My try (to go from $2$ to $3$) was this:
suppose $G$ is the smallest quadratic closure of $\mathbb{F}_2$ and take $\alpha$ such that $[G(\alpha):G]$. Conway says that it suffices to consider $\alpha$ such that $\alpha^3\in G$ and I believe him (for now).
Now suppose there exists $\beta \in \bar{\mathbb{F}_2}$ such that $[G(\alpha)(\beta):G(\alpha)] = 2$. Moreover, we can assume that $\beta^2 \in G(\alpha)$. Now, $G(\alpha \cdot \beta)$ is a subfield, so the degree of the extension must divide $6$. Maybe I can prove that $[G(\alpha^3\cdot\beta^3):G] =2$ so $\alpha^3\beta^3 \in G$ as it's quadratically closed. But as $\alpha^3\in G, \beta$ is also there.
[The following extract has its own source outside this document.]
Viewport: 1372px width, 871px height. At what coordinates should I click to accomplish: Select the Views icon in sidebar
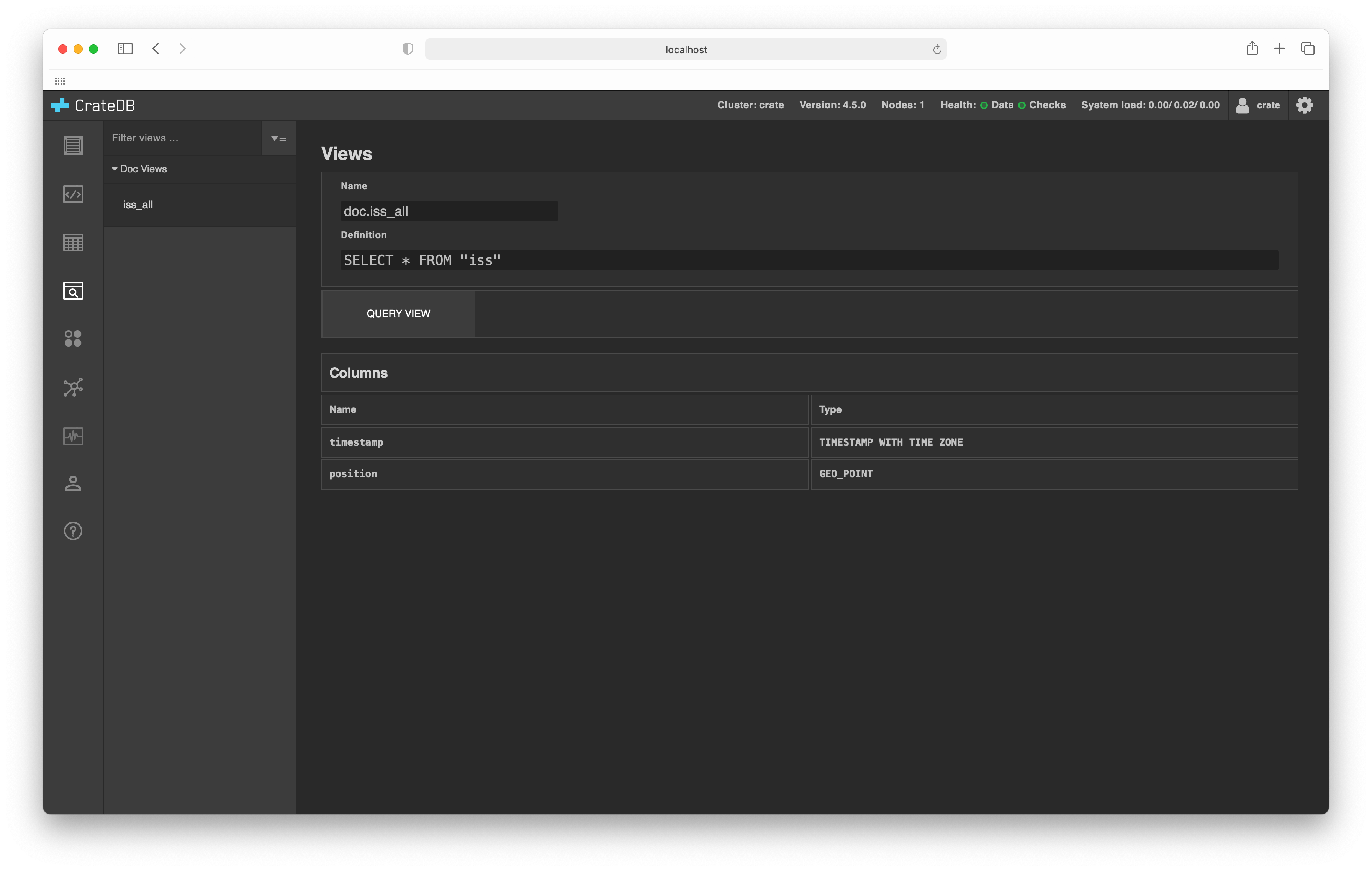point(73,291)
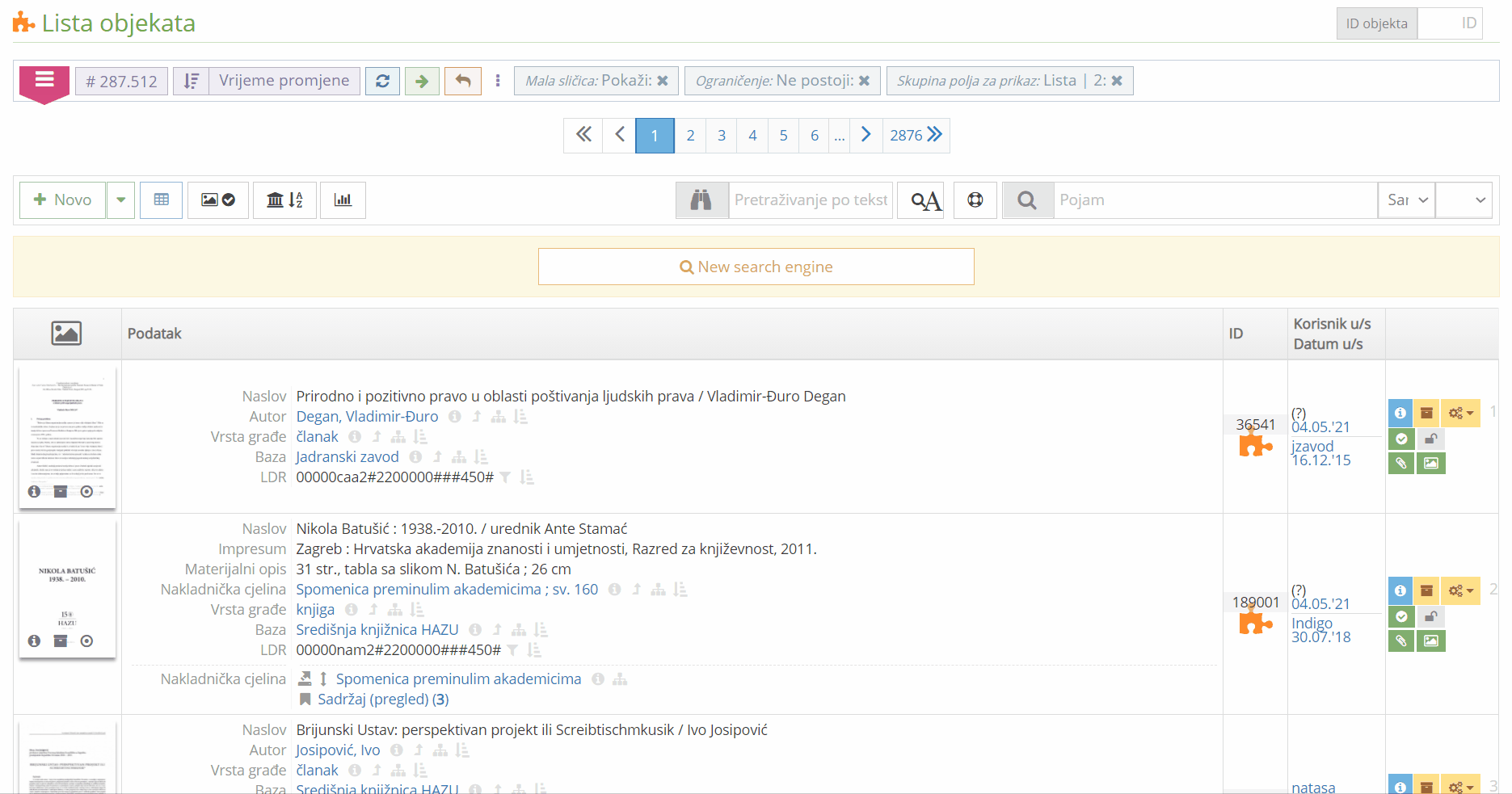Open Sadržaj (pregled) link for Nikola Batušić
Viewport: 1512px width, 794px height.
tap(373, 699)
Abs!
This is not a formal proof and I don't understand yet how to go from that $n$-th prime to the $n+1$-th prime.
Any help or hints? They only way of using the abelianity of the Galois group was by saying that all sufields are normal, by the way.
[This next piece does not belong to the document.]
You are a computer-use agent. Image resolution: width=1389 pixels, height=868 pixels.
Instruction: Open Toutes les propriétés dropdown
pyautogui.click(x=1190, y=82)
For references, it's page 60 but it starts a bit earlier.
Here's a general theorem along these lines. Let $p$ be a prime and suppose $K$ is a field such that no polynomial of degree $p$ is irreducible and every algebraic extension of $K$ is abelian. Let $L$ be an algebraic extension of $K$. Then no polynomial of degree $p$ over $L$ is irreducible.
To prove this, first note that we may assume $L$ is a finite extension of $K$, since every polynomial over $L$ has coefficients contained in some subfield which is a finite extension of $K$. Now suppose there is some irreducible polynomial of degree $p$ over $L$ and let $E$ be the extension of $L$ obtained by adjoining a root of it. Then $[E:L]=p$, so $[E:K]$ is divisible by $p$. Now $E$ is abelian over $K$, and any finite abelian group of order divisible by $p$ has an index $p$ subgroup (this follows from the classification of finite abelian groups, for instance). So let $H\subset Gal(E/K)$ be an index $p$ subgroup. Then the fixed field $E^H$ is an degree $p$ extension of $K$. But this is impossible, since there are no irreducible polynomials of degree $p$ over $K$.
So, for instance, taking $K$ to be the quadratic closure of $\mathbb{F}_2$, this means every algebraic extension of $K$ is still quadratically closed, and similarly for all other primes.